Would you return the data below exactly as it stands, with every picture left out?

Saved data entries:
○ ○ ○

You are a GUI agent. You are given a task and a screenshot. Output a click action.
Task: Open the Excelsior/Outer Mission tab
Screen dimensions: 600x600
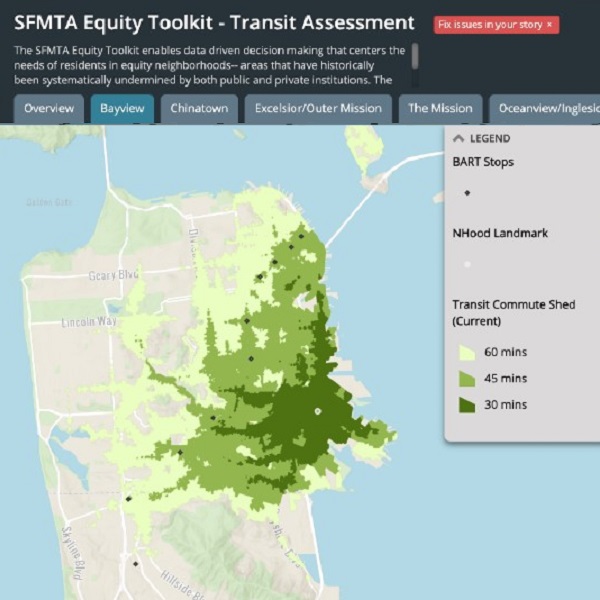pos(318,108)
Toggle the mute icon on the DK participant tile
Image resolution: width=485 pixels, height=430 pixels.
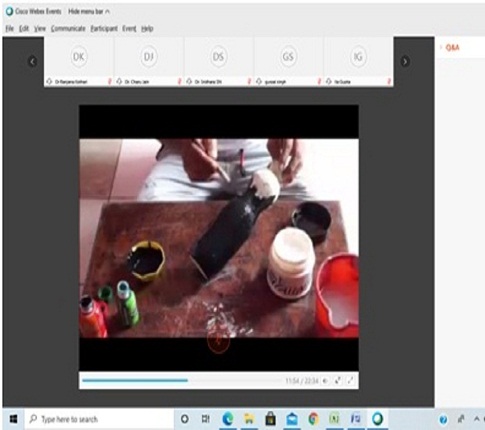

○ ○ ○

* [ANSWER TO THIS EXERCISE]:
You are a GUI agent. You are given a task and a screenshot. Output a click action.
Task: Open the Excelsior/Outer Mission tab
Screen dimensions: 600x600
pos(318,108)
Toggle the mute icon on the DK participant tile
Image resolution: width=485 pixels, height=430 pixels.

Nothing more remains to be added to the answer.